The differences between genotype groups were examined using a one-way ANOVA. In a stepwise linear regression model, we included covariates with a p-value of less than 0.2. The association between the tested genotypes and the interesting outcomes was examined using the general linear model. Predictors of each variable measured were detected using multiple linear regression analysis. We included in the model co-variates with p-value < 0.02. Binary logistic regression was used to assess the correlation between the occurrence of MACE and HF.

p-values less than 0.05 were deemed significant for all published two-tailed p values. The Bonferroni-corrected significance level of p = 0.05 (4 tested SNPs) was used to determine which SNPs were significant, all statistical analyses were carried out with the software SPSS version 22.0 for Windows; SPSS Inc., Chicago, IL, USA.

5. Conclusions

The current study adds to the expanding evidence base that vitamin D supplementation in patients with acute coronary syndromes improves echocardiographic parameters by lowering markers of cardiac fibrosis such as pro-inflammatory cytokine (PINK)-1 and soluble somatostatin (soluble ST2).
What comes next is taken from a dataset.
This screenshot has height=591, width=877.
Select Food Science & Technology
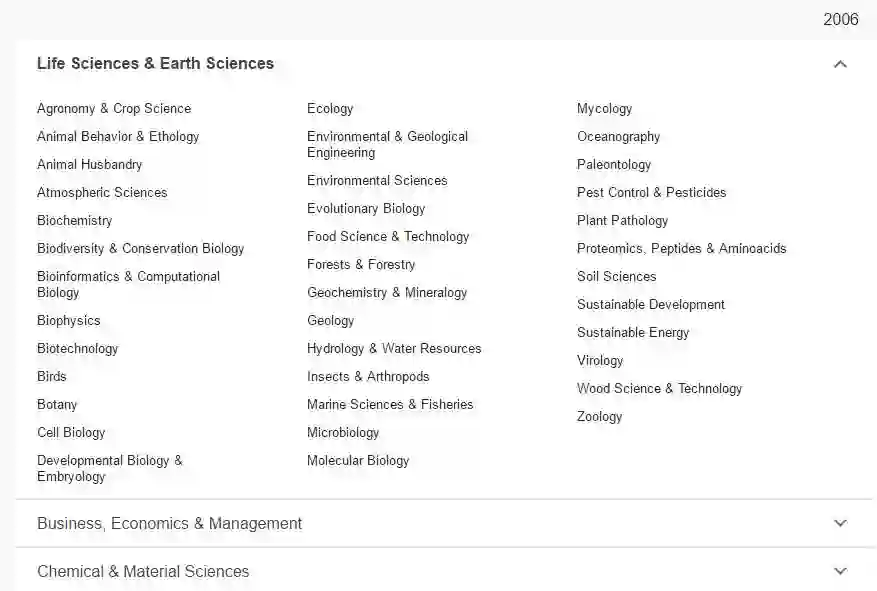point(388,236)
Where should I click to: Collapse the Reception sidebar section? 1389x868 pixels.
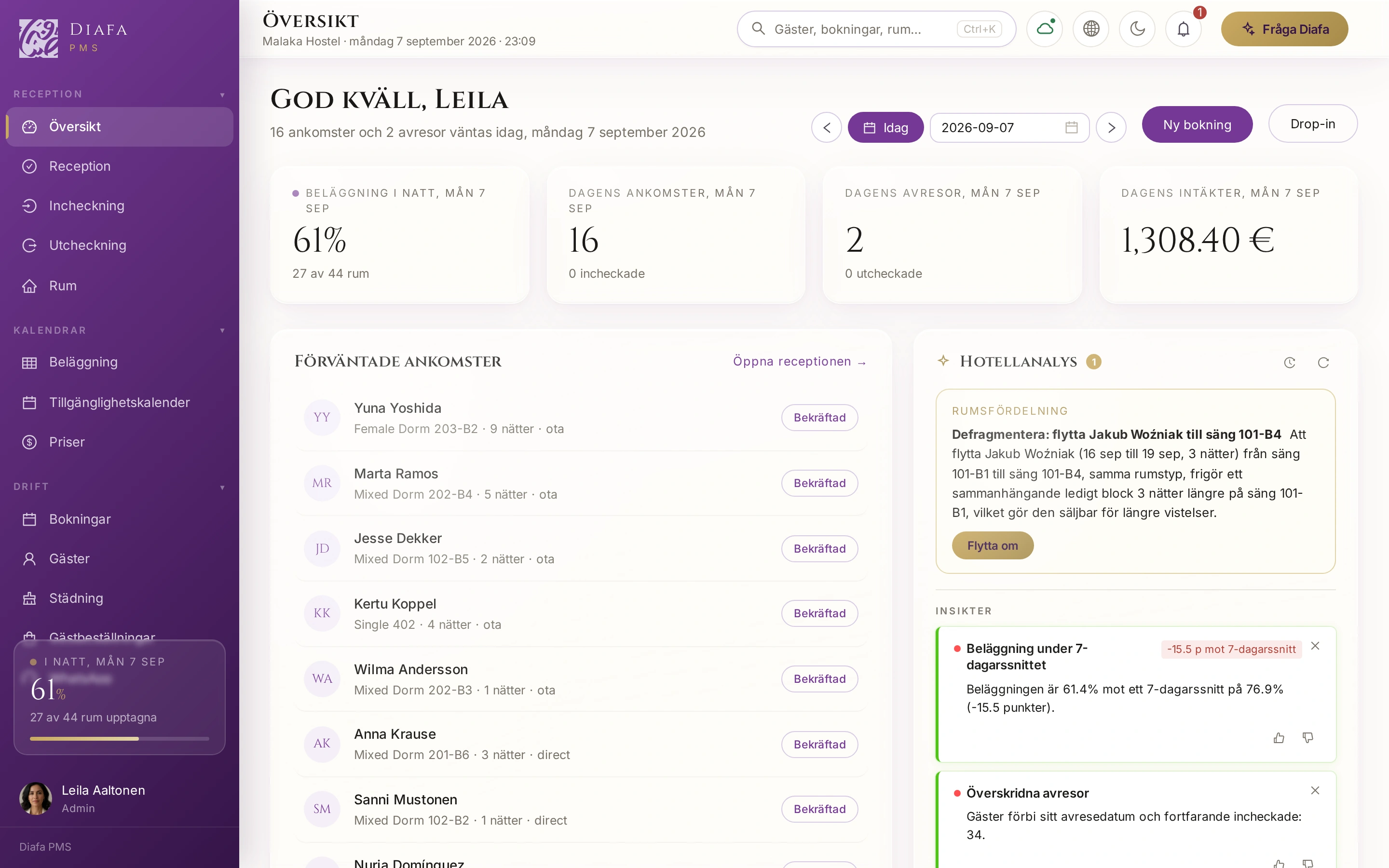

It was also found that the prevalence of the Bsm I CC wild, Fok I GG, and Taq I AA mutant genotypes of the VRD gene polymorphism might be associated with the occurrence of MACE and heart failure. As a result of these findings, vitamin D levelling was suggested as a supportive strategy in cardiovascular illnesses, and vitamin D therapy was added to routine ACS treatment in a safe manner.